1. Let $n$ be an integer greater than two, and let $A_1,A_2, \cdots , A_{2n}$ be pairwise distinct subsets of $\{1, 2, ,n\}$. Determine the maximum value of \[\sum_{i=1}^{2n} \dfrac{|A_i \cap A_{i+1}|}{|A_i| \cdot |A_{i+1}|}.\] Where $A_{2n+1}=A_1$ and $|X|$ denote the number of elements in $X.$
2. In triangle $ABC$, $AB = AC$. Point $D$ is the midpoint of side $BC$. Point $E$ lies outside the triangle $ABC$ such that $CE \perp AB$ and $BE = BD$. Let $M$ be the midpoint of segment $BE$. Point $F$ lies on the minor arc $\widehat{AD}$ of the circumcircle of triangle $ABD$ such that $MF \perp BE$. Prove that $ED \perp FD.$
3. Prove that for every given positive integer $n$, there exists a prime $p$ and an integer $m$ such that
   a) $p \equiv 5 \pmod 6$.
   b) $p \nmid n$.
   c) $n \equiv m^3 \pmod p$.
4. Let $x_1,x_2,\cdots,x_n$ be real numbers with $x_1^2+x_2^2+\cdots+x_n^2=1$. Prove that \[\sum_{k=1}^{n}\left(1-\dfrac{k}{{\sum_{i=1}^{n} ix_i^2}}\right)^2 \cdot \dfrac{x_k^2}{k} \leq \left(\dfrac{n-1}{n+1}\right)^2 \sum_{k=1}^{n} \dfrac{x_k^2}{k}.\] Determine when does the equality hold?
5. Let $f(x)$ and $g(x)$ be strictly increasing linear functions from $\mathbb R $ to $\mathbb R $ such that $f(x)$ is an integer if and only if $g(x)$ is an integer. Prove that for any real number $x$, $f(x)-g(x)$ is an integer.

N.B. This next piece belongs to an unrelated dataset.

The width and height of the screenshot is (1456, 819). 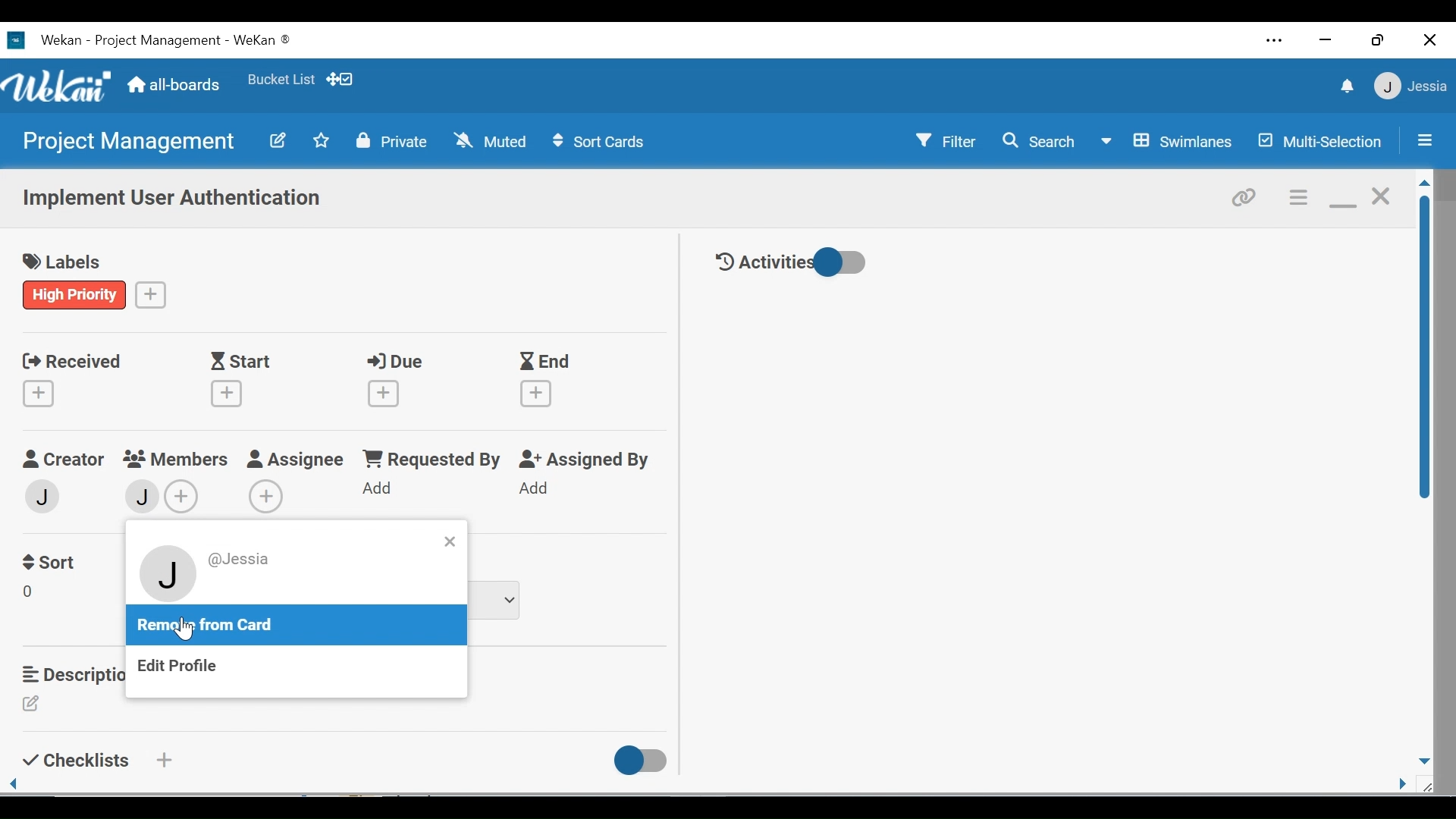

6. In acute triangle $ABC$, $AB > AC$. Let $M$ be the midpoint of side $BC$. The exterior angle bisector of $\widehat{BAC}$ meet ray $BC$ at $P$. Point $K$ and $F$ lie on line $PA$ such that $MF \perp BC$ and $MK \perp PA$. Prove that $$BC^2 = 4 PF \cdot AK.$$
7. For given integer $n \geq 3$, set $S =\{p_1, p_2, \cdots, p_m\}$ consists of permutations $p_i$ of $(1, 2, \cdots, n)$. Suppose that among every three distinct numbers in $\{1, 2, \cdots, n\}$, one of these number does not lie in between the other two numbers in every permutations $p_i$ ($1 \leq i \leq m$). (For example, in the permutation $(1, 3, 2, 4)$, $3$ lies in between $1$ and $4$, and $4$ does not lie in between $1$ and $2$.) Determine the maximum value of $m$.
8. Determine the least odd number $a > 5$ satisfying the following conditions: There are positive integers $m_1$, $m_2$, $n_1$, $n_2$ such that $a=m_1^2+n_1^2$, $a^2=m_2^2+n_2^2$, and $m_1-n_1=m_2-n_2.$